Rybczynski argues that the screw was an exceptionally creative solution to the problem of fastening things. To illustrate what we take for granted today, he provides this capsule history of another fastener:

[A] useful device that secures clothing against cold drafts, [the button] was unknown for most of mankind’s history. The ancient Egyptians, Greeks, and Romans wore loose tunics, cloaks, and togas. Buttons were likewise absent in traditional dress throughout the Middle East, Africa, and South Asia. True, the climate in these places is middle, but northern dress was likewise buttonless. Eskimos and Vikings slipped their clothes over their heads and cinched them with belts and straps; Celts wrapped themselves in kilts; the Japanese used sashes to fasten their robes. The Romans did use buttons to ornament clothing, but the buttonhole eluded them. The ancient Chinese invented the toggle and loop, but never went on to the button and buttonhole, which are both simpler to make and more convenient to use. Then, suddenly in the thirteenth century in northern Europe, the button appeared. Or, more precisely, the button and the buttonhole. The invention of this combination—so simple, yet so cunning—is a mystery. There was no scientific or technical breakthrough—buttons can easily be made from wood, horn, or bone; the buttonhole is merely a slit in the fabric. Yet the leap of imagination that this deceptively simple device required is impressive. Try to describe in words the odd flick-and-twist motion as you button and unbutton and you realize just how complicated it is. The other mystery of the button is the manner of its discovery. It is difficult to imagine the button evolving—it either exists or it doesn’t. We don’t know who invented the button and the buttonhole, but he—more likely she—was a genius.

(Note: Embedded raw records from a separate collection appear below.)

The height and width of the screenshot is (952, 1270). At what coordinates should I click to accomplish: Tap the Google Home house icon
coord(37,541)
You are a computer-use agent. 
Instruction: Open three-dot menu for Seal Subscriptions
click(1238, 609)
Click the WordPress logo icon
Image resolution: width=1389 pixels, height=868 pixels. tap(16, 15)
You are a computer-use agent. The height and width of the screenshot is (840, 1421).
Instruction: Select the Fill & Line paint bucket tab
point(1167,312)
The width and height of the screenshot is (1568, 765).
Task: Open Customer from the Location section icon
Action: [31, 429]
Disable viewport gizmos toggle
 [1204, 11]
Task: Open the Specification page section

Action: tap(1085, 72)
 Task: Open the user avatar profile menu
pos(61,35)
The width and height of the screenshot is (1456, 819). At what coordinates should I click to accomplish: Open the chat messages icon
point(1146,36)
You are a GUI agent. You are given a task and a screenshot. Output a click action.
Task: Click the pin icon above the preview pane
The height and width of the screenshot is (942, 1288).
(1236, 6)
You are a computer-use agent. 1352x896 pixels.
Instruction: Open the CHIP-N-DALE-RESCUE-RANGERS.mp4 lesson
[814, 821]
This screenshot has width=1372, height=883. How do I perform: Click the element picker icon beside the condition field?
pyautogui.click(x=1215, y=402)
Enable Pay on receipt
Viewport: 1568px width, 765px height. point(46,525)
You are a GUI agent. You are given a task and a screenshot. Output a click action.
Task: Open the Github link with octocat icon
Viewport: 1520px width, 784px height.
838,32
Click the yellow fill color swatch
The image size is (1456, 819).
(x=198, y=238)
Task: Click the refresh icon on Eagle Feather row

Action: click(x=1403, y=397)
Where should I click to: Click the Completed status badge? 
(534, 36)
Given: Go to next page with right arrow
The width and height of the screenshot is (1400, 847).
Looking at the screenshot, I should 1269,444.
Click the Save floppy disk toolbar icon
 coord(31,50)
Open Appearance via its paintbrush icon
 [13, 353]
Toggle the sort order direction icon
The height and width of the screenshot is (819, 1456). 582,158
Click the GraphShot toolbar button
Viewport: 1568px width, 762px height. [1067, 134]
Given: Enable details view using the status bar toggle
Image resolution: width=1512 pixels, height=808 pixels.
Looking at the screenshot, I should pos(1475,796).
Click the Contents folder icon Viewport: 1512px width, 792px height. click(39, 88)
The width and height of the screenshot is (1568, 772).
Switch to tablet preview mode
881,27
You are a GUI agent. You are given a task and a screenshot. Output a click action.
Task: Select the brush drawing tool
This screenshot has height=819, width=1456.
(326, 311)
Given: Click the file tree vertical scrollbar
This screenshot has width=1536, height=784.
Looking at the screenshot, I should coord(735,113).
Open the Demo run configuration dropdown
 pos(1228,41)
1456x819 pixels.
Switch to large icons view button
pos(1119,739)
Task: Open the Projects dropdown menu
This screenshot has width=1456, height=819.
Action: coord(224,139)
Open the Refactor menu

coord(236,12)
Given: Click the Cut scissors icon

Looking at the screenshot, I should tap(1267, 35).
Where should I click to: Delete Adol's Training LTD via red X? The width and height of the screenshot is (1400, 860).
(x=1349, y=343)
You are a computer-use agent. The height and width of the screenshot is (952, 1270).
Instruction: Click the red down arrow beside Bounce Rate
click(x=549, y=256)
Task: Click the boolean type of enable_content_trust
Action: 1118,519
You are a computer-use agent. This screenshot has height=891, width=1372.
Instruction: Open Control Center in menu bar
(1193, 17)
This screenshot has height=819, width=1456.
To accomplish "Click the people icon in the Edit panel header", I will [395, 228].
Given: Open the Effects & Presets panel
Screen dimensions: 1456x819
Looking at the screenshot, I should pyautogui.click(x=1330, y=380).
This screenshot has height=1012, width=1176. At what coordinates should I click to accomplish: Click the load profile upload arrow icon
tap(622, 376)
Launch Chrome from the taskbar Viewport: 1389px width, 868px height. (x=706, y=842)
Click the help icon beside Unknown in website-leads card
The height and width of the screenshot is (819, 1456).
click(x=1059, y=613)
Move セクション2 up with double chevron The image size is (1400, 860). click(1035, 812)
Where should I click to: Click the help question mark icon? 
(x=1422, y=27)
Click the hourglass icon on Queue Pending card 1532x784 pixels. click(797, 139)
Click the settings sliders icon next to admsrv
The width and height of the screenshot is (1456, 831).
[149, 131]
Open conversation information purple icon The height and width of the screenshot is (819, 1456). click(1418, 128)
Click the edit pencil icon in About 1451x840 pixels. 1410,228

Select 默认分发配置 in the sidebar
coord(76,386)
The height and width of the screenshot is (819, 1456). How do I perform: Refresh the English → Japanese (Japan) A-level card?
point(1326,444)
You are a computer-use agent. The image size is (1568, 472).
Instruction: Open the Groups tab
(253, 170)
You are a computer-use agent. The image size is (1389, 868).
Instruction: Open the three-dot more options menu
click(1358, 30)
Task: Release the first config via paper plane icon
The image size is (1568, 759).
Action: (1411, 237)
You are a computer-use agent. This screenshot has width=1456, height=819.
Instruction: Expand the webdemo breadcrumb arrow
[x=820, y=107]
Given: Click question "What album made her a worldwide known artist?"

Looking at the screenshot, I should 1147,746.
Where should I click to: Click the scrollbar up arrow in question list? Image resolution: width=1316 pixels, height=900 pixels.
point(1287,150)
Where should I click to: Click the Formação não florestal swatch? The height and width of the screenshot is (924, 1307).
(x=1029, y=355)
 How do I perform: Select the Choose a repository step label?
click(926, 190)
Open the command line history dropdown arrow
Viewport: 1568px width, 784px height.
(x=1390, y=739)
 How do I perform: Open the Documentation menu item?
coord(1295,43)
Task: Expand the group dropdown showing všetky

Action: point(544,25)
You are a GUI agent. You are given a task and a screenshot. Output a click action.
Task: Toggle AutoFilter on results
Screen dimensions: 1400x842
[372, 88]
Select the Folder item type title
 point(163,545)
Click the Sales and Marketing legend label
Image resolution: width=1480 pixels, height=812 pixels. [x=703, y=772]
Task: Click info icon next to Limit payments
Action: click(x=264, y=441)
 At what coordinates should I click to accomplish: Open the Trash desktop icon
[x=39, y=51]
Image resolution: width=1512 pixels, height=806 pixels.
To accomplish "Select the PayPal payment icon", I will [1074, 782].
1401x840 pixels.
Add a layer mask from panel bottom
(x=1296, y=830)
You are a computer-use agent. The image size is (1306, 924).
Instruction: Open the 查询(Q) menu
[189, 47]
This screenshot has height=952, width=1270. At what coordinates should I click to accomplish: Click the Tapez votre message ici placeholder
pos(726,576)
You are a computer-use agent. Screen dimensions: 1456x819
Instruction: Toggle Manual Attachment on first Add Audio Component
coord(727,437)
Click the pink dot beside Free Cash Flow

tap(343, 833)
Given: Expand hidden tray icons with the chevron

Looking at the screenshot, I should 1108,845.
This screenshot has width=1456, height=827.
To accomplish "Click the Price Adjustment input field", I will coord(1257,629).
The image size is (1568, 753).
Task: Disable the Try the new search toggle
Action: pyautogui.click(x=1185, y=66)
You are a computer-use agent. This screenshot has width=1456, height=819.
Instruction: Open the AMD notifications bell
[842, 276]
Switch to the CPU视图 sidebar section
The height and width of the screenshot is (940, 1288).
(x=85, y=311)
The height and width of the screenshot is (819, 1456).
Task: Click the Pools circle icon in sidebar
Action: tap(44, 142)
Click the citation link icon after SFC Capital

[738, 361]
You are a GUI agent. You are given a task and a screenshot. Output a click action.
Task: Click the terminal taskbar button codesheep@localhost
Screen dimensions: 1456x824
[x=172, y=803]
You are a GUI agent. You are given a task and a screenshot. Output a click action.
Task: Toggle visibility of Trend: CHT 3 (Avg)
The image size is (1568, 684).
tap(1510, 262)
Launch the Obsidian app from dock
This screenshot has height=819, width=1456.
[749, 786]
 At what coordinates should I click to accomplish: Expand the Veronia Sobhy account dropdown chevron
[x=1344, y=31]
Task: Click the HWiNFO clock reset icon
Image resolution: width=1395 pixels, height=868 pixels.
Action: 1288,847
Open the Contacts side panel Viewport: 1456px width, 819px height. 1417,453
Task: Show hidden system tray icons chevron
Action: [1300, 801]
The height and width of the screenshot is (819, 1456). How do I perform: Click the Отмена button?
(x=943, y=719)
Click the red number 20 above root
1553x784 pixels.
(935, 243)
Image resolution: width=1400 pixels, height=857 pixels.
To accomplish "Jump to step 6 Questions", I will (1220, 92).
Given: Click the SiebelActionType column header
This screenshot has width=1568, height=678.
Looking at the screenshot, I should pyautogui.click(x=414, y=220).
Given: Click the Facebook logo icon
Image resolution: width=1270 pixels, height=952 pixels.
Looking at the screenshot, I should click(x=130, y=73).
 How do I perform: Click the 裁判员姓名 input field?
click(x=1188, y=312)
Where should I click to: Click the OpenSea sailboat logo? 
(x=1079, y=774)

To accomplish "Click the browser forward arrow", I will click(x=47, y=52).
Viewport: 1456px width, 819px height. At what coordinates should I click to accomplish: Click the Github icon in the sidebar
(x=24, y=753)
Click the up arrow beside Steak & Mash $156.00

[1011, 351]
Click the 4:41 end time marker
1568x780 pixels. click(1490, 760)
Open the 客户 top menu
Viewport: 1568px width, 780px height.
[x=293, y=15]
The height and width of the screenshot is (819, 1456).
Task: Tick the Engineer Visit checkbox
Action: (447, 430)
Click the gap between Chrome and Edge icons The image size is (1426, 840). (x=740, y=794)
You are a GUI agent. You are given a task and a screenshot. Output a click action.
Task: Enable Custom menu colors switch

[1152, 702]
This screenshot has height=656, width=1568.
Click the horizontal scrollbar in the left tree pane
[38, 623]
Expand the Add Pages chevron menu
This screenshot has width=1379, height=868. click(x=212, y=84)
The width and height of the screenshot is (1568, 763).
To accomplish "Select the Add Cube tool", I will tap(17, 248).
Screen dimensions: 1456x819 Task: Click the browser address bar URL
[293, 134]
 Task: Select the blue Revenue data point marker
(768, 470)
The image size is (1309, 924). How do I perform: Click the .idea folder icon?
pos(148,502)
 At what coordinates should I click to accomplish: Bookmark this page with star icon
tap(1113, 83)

I have quoted at length because the passage is a miniature version of the book. Replace button with screw, and you’ve got Rybczynski’s thesis: Whereas nails came from spikes, which were crude and obvious implements, the screw came from what? Its key feature—and the source of its superior holding power compared to a nail—is the helical thread that winds around the shaft. The helix was neither obvious to conceive nor easy to implement in materials.

Like a genealogist tracing older and older descendants, Rybczynski searches for evidence of the earliest screws and screwdrivers. He profiles key innovators along the way, such as those who created the precision machine tools necessary for mass-manufactured, standardized screws; or inventors that improved on the flathead screw, namely Phillips’ x-shaped socket and Robinson’s square socket. The patent wars of yesteryear were about such things.

As much as One Good Turn is about screws, screwdrivers, and other tools, it is also about an intellectual quest. Unsatisfied with the literature on the subject, Rybczynski narrates his way through libraries and museums, each holding clues to the further history of the screw. He assembles new evidence of screws as fasteners in the Middle Ages. Then he keeps going in search of the ur-screw, back to ancient Greece.

Like the societies that had the button but not the buttonhole, the Greeks (and later the Romans) had the screw but not for fastening. Rather, the Greeks had large-scale helical screws for mechanical use. It was there and then that Rybczynski believes the original insight of the helical screw occurred, likely by the great engineer Archimedes.